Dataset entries
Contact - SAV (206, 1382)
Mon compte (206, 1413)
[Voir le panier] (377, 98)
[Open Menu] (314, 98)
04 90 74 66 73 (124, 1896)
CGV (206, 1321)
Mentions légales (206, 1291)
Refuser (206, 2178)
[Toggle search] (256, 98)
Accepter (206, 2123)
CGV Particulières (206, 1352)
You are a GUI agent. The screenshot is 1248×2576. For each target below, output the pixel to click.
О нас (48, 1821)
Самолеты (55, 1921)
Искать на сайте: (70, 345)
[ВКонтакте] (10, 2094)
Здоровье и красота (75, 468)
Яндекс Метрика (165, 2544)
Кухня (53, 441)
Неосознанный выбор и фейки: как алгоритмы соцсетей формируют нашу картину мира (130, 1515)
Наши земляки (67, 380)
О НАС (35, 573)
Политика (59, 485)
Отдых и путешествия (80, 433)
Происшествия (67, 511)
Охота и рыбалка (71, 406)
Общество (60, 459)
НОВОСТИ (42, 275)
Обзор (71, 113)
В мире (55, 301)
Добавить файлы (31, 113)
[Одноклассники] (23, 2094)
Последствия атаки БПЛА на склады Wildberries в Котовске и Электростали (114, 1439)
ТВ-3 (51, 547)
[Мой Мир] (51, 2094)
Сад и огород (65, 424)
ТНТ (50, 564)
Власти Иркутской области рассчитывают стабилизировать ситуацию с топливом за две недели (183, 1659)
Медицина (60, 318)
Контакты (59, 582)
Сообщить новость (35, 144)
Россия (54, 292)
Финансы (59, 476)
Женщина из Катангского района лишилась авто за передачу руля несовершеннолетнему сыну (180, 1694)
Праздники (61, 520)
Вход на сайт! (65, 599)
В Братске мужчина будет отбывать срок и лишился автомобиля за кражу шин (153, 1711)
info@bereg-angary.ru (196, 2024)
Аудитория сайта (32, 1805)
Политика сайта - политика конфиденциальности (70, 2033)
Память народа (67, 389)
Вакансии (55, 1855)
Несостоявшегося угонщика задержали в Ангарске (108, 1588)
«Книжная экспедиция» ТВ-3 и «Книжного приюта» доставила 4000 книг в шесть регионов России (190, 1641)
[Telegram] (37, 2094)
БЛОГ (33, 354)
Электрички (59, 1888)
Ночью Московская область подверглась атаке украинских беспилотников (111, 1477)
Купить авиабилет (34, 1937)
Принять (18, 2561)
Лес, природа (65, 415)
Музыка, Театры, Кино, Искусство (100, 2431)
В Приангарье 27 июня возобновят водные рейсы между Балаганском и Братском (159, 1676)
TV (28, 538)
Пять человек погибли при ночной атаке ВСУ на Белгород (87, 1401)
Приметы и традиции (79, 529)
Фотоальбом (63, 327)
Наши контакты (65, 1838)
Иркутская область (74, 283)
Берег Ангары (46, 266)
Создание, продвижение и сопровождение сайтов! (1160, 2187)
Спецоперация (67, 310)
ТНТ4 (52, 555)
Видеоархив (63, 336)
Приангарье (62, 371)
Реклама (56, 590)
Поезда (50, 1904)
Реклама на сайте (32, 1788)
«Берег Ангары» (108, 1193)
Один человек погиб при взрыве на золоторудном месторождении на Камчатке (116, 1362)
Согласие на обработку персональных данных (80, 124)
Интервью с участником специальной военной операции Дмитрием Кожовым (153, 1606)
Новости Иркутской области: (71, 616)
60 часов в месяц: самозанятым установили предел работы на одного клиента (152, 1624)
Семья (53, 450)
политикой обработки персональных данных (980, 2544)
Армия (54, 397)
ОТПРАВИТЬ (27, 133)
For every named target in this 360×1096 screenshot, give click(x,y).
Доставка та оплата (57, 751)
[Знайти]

Exercise requirements: Print nothing but the lines from the line with "Семья (53, 450)" to the last line of the records above. Both of those lines count.

Result of this task:
Семья (53, 450)
политикой обработки персональных данных (980, 2544)
Армия (54, 397)
ОТПРАВИТЬ (27, 133)
For every named target in this 360×1096 screenshot, give click(x,y).
Доставка та оплата (57, 751)
[Знайти]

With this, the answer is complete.